Structural comparison with important BphPs. (a) Superposition of the SaBphP2 PCM (Pr) (yellow, green, and magenta) onto the full length BphP with a diguanylyl cyclase effector domain from Idiomarina sp. (gray). (b) Superposition of the SaBphP1 PCM (yellow, green, and magenta) on the full length BphP with a diguanylyl cyclase effector domain from Idiomarina sp. (gray). The helical kink is absent in (a) and marked in (b). In both SaBphPs, the sensory tongue displays a β-sheet structure indicative of the Pr state.

FIG. 5.

Two proposed pathways for signal transduction highlighted in the Pr state of SaBphP2 wild-type protein.

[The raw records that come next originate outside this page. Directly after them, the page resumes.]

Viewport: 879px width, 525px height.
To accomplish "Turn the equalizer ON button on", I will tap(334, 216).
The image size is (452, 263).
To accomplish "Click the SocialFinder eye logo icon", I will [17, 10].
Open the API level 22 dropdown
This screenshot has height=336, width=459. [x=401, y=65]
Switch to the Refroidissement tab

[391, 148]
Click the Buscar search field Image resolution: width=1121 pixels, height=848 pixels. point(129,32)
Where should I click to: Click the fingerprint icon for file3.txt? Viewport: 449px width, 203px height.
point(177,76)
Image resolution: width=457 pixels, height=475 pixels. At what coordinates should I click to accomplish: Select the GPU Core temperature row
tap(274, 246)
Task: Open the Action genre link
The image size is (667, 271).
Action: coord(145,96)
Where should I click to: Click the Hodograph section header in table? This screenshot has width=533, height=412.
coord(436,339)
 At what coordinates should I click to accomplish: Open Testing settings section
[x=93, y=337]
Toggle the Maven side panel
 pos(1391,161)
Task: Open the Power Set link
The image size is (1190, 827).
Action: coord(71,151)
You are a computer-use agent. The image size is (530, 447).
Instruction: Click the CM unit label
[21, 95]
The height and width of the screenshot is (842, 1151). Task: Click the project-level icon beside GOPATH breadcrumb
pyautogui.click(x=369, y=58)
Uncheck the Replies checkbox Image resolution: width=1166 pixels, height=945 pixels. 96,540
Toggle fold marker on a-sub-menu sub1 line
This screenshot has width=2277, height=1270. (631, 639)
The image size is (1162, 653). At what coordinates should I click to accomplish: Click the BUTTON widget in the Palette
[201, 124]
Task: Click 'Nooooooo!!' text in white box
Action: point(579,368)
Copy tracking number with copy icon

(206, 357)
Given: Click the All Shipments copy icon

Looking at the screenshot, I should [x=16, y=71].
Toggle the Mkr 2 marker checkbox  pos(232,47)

His 275 together with the conserved Arg 207 and Arg 157 undergoes significant conformational changes upon Pfr formation as observed in the classical DrBphP and the bathy PaBphP [Figs. 3(b) and 3(c)]. The protein backbone connecting to the conserved PASDIP motif and D192 is shown in gray.

FIG. 6.

Photoactivity of SaBphP2 crystals and expected protein structural changes upon red-light illumination. (a) Absorption spectra of the crystals of wild-type SaBphP2 PAS-GAF-PHY before and after light illumination. Black line: spectrum in the dark; blue line: spectrum after 1 min of illumination with a 660 nm light emitting diode at ∼5 mW/mm². Spectral changes are reversible. Red line: difference spectrum (3× enhanced). Dashed red line: zero line. Red arrow: illumination wavelength. (b) Superposition of the SaBphP2 PCM (Pr) (yellow, green, and magenta) onto the DrBphP PCM (Pfr) in gray. The PHY domains are displaced substantially in the Pfr structure.